Product news: ChatGPT's connected Drive Library and Claude Code 2.1.235 make source and permission review visible
OpenAI, Anthropic, Google for Education
AI Product and Learning Report
500 字摘要

This product-news report connects three current approaches to source-grounded AI work. OpenAI's August 13 ChatGPT update brings connected Google Drive content into Library. Anthropic's August 18 Claude Code 2.1.235 release tightens prompt, permission and notebook review behavior. Google positions Gemini for Education across teaching, learning and institutional work. The shared educational issue is whether users can identify the evidence an AI used, the authority it received and the review required before its output becomes course or research work.
OpenAI says users with the Google Drive plugin connected can browse My Drive and files or folders shared directly with them from ChatGPT's Library. A file can be added from the composer or with an @ mention, and supported Google Docs, Sheets and Slides can remain open beside the conversation while ChatGPT summarizes, compares or creates material. Where supported and authorized, ChatGPT can update the source file. The rollout covers Plus, Pro, Enterprise, Edu, Healthcare and Business users on the web, but it initially excludes Shared Drives and some collaboration features.
For education, convenience should not erase provenance. A cited Drive file may itself be outdated, shared under the wrong permissions or detached from a course's canonical version. When an AI can write back, the difference between reading, drafting and changing a source also becomes consequential. A defensible workflow should record the file owner, version, sharing scope, requested operation, generated change and person who accepted it.
Claude Code 2.1.235 addresses related controls in an agentic coding environment. The release fixes full prompt-cache invalidation when a language server reconnects, reducing unintended loss of working context. It corrects a keyboard path that could approve an edit and grant session-wide permission when a user meant to close a comment field. Notebook approval dialogs now explain when existing cell content cannot be read instead of silently omitting it. Permission dialogs more closely match the scope of the grant, and large cross-session messages fail explicitly rather than disappearing. Optional prompt spellcheck and lower background cloud-session resource use are smaller usability additions.
These changes do not prove that an agent's code or analysis is correct. They make the review boundary more legible. Students and researchers should still inspect the exact diff, run an independent test and separate a session's cached assumptions from evidence in the repository or dataset.
Gemini for Education supplies the institutional comparison.
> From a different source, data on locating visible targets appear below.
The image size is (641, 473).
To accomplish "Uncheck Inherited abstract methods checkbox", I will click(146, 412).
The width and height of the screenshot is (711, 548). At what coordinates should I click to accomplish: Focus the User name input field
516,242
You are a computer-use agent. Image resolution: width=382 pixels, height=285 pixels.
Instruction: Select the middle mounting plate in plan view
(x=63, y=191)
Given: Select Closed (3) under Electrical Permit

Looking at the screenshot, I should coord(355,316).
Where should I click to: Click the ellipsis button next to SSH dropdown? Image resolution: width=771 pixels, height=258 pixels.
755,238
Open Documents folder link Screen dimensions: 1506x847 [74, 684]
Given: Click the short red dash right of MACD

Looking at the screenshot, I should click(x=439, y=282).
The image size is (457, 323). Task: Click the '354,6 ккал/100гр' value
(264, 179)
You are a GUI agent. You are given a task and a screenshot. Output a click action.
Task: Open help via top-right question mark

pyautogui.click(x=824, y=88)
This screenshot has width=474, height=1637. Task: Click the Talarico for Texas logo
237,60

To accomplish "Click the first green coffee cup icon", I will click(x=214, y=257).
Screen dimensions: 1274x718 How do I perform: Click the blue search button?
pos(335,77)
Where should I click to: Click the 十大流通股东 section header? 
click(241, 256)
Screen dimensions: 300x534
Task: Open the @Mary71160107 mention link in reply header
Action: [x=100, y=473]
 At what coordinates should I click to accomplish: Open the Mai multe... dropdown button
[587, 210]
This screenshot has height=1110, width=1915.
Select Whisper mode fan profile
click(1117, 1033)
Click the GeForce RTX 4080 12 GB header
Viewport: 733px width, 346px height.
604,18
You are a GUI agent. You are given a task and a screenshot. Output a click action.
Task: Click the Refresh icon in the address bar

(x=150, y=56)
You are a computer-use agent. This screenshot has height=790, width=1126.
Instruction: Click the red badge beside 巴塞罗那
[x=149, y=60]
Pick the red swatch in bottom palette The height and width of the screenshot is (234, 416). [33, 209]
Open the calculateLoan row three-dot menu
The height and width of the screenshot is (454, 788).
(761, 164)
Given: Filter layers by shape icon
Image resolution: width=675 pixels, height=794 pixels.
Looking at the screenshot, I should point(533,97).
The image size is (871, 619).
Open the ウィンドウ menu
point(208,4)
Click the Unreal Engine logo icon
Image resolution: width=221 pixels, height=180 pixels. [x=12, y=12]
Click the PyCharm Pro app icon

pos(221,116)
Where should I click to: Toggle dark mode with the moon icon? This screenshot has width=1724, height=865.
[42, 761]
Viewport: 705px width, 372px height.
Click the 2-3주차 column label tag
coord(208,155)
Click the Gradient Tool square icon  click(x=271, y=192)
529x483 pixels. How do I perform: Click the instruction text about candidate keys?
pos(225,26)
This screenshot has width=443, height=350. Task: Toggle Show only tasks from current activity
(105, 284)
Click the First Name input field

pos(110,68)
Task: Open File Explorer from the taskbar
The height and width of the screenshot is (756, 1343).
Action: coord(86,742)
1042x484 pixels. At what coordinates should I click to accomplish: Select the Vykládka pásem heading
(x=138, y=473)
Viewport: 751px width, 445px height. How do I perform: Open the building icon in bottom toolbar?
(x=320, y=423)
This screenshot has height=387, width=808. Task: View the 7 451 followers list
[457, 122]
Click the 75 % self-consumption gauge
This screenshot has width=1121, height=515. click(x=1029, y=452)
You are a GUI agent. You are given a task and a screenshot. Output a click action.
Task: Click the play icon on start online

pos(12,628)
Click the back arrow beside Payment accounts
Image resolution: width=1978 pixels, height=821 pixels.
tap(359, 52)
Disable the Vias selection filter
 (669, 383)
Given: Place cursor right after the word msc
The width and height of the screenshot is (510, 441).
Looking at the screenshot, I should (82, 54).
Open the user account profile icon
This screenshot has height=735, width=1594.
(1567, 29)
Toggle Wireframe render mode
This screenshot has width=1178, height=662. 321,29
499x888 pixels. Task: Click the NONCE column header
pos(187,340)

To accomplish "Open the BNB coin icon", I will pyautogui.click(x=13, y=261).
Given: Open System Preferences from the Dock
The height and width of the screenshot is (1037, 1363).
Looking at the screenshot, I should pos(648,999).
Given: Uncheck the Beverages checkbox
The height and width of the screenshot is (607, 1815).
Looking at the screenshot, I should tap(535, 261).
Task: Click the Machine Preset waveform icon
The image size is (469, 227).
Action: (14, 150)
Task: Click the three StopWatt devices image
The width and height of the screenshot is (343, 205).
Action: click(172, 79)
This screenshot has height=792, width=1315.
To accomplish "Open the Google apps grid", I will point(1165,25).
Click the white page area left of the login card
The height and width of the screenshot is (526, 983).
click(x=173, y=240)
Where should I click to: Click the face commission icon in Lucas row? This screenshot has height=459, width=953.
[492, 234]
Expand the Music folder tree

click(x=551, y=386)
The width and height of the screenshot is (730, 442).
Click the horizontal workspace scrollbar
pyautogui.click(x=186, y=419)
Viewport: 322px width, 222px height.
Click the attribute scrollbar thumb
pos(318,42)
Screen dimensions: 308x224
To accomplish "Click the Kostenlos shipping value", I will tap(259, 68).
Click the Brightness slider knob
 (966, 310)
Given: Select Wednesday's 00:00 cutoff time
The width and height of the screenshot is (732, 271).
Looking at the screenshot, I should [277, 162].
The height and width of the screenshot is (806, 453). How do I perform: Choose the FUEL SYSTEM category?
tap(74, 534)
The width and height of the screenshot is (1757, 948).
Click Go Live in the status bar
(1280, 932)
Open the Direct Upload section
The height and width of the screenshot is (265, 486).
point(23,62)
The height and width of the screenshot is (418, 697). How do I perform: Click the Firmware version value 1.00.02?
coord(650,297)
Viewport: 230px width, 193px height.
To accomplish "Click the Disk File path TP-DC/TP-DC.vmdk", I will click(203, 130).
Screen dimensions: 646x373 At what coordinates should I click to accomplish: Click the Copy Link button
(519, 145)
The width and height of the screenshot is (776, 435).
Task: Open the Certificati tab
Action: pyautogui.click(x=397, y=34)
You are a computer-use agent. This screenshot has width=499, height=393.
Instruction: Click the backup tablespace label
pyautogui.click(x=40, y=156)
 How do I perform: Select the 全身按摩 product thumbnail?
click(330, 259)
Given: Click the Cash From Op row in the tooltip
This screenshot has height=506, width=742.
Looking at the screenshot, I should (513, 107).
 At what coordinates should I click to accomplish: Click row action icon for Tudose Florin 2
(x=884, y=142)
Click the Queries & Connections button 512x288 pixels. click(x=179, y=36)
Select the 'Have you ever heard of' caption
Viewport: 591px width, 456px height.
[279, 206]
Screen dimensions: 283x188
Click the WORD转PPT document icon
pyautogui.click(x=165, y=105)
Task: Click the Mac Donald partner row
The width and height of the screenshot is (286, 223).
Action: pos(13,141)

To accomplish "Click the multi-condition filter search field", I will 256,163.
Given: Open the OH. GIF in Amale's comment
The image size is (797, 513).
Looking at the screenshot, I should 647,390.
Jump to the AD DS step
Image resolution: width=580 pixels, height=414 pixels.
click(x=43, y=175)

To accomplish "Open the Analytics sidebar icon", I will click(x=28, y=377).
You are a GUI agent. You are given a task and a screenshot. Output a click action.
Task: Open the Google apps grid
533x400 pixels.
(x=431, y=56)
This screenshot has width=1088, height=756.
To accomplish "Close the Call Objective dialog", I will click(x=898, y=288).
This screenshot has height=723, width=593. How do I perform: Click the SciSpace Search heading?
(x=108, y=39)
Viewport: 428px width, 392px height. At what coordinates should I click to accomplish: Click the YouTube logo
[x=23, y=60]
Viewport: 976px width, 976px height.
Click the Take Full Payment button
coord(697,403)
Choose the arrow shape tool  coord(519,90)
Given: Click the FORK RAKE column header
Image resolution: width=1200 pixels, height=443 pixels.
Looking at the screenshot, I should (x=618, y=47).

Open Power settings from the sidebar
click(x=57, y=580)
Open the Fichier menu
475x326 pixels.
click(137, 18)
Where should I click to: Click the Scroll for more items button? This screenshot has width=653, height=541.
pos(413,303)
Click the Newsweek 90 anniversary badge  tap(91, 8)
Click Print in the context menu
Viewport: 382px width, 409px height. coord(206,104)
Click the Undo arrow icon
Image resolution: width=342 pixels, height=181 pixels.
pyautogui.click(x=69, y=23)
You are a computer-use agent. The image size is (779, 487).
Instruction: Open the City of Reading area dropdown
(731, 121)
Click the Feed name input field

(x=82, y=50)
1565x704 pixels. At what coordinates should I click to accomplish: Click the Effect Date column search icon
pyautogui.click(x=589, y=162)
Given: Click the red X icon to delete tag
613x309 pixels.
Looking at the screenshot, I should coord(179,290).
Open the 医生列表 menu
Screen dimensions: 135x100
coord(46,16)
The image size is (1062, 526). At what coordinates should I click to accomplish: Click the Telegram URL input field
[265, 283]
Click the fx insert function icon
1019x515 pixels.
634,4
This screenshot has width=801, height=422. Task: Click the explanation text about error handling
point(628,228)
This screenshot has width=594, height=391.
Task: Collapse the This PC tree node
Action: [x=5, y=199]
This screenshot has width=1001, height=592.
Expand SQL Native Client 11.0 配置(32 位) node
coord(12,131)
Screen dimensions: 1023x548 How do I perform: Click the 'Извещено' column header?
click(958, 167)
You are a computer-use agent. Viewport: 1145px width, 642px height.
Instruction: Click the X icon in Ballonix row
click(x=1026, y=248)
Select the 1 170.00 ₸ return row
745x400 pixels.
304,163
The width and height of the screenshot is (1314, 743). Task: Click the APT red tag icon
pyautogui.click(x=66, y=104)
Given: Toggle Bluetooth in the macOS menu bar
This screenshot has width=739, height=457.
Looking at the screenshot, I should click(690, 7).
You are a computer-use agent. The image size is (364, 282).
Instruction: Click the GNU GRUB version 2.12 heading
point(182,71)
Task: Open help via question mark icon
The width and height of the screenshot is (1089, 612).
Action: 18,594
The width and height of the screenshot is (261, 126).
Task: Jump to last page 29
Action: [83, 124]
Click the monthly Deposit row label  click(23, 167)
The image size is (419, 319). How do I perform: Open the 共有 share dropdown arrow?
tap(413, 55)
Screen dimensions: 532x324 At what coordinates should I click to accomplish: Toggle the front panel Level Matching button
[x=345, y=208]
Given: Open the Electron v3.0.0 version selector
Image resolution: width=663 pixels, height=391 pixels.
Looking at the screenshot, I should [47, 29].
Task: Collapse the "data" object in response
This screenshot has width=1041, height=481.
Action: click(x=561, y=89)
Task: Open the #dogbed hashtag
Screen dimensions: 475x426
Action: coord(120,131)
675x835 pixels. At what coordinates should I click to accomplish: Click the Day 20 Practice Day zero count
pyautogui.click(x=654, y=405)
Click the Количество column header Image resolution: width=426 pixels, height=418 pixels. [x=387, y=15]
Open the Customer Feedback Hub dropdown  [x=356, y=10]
Google describes educators using it to plan lessons, differentiate materials and create assessments; learners using it for explanations, practice and writing feedback; and staff using it for communications, administration and research. Google also describes administrator controls and education data that is not human reviewed or used to train AI models. Those are vendor-described product and data boundaries, not independent evidence of learning effectiveness.
For Hong Kong schools and universities, the practical response is a source-and-permission ledger. Record each connected source, its owner and version, what the AI was allowed to read or change, which model or workspace acted, and the human check that followed. Connected tools can reduce friction, but educational trust depends on keeping evidence, authority and acceptance visible.